India is the world's biggest importer of palm oil, the controversial edible oil found in everything from toothpaste to ice cream. The government wants to reduce our dependence on Southeast Asian imports by growing it ourselves. But as our correspondent Snigdhendu Bhattacharya reports, not all is going according to plan. Some farmers are reverting to other crops, because of the logistical headache of selling oil palm in remote areas.
India's attempt to wean itself off another dependence – coal – is a cautionary tale for the region's energy transition. A growing number of the 13 million people who depend on the fossil fuel for a living are being forced to criss-cross the country in search of work as coal job opportunities dwindle and salaries shrink.

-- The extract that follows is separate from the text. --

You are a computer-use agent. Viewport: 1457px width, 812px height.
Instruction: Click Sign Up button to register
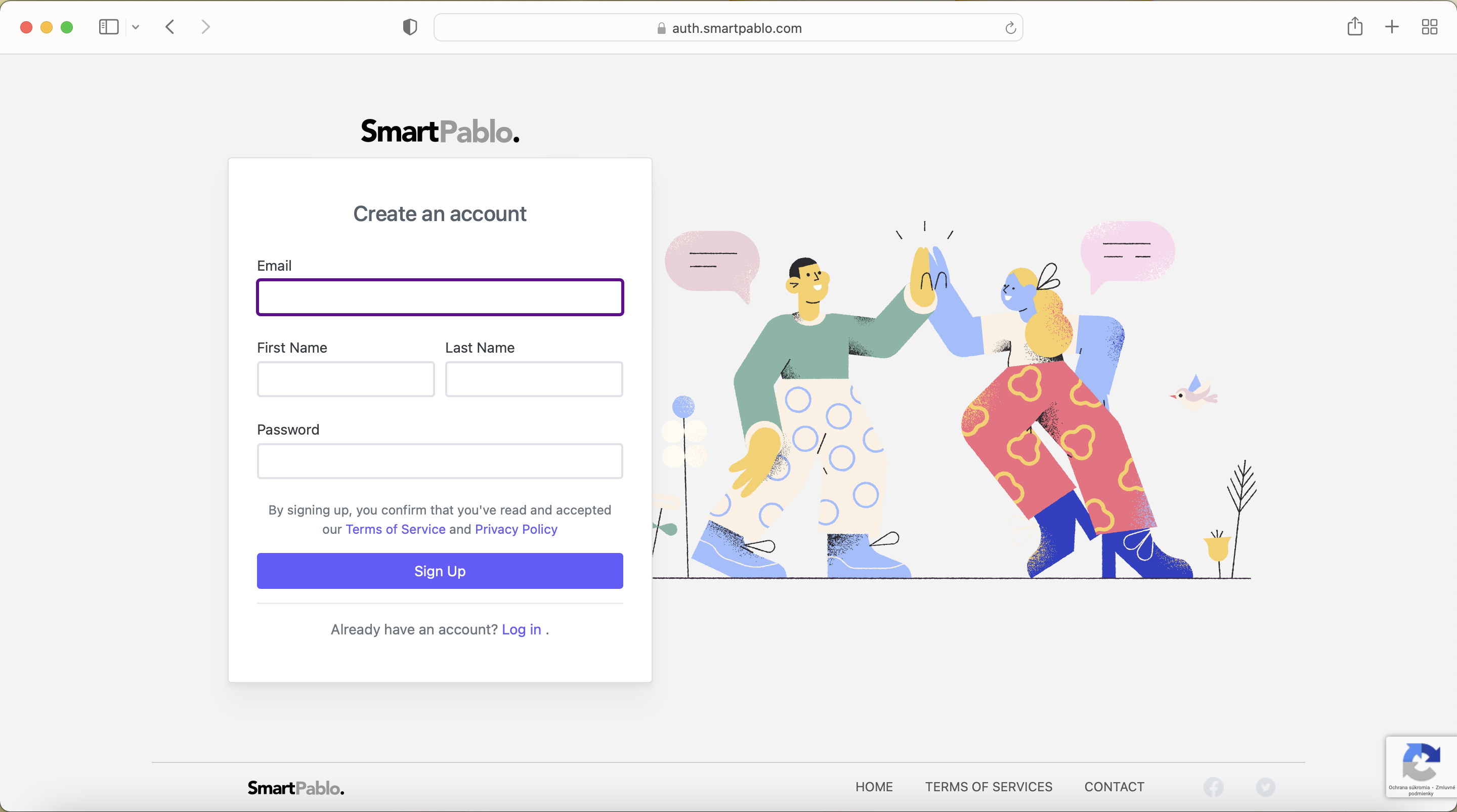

Meanwhile, as we endure yet another spell of warm weather, our ability to meet sustainable development targets is wilting. According to a study published in April, the more intense heat waves get the more prone we are to vector-borne disease spread, urban decay and declining agricultural yields. As India's celebrates becoming the world's most populous country, the United Nation's ambitious Sustainable Development Goals are looking increasingly out of reach.
Previous climate fund meetings had unlimited seats for civil society, but climate justice observers were no longer able to directly participate at the first global session aimed at fleshing out details for financing for poor countries.
India became the world's most populous country in April, overtaking regional rival China. India is home to 1.41 billion people; 70,000 babies are born in India every day, compared to 50,000 in China. India's population is expected to peak at 1.7 billion by 2060, when the global temperature is projected to be 2°C above pre-industrial levels. India is the world’s third biggest emitter of greenhouse gases, after China and the United States, its per capita emissions are roughly half the average of G20 countries.
World Bank's Indian saviour?
The appointment of Ajay Banga as new boss of the World Bank drew plaudits from some who believe that the India-born executive will better represent the developing countries the organisation is supposed to help. Others point to Banga's experience in the US corporate world with the likes of General Atlantic, Mastercard, Kraft Foods and Dow to suggest that the appointment is more about branding than driving real change at the World Bank.
Binge-watching the apocalypse
Climate change is not only evoking fear among young Indians who say they are decreasingly willing to have children. It is spawning a generation who are drawn to apocalyptic entertainment as a form of catharthis to cope with climate anxiety, according to an article in The Hindu.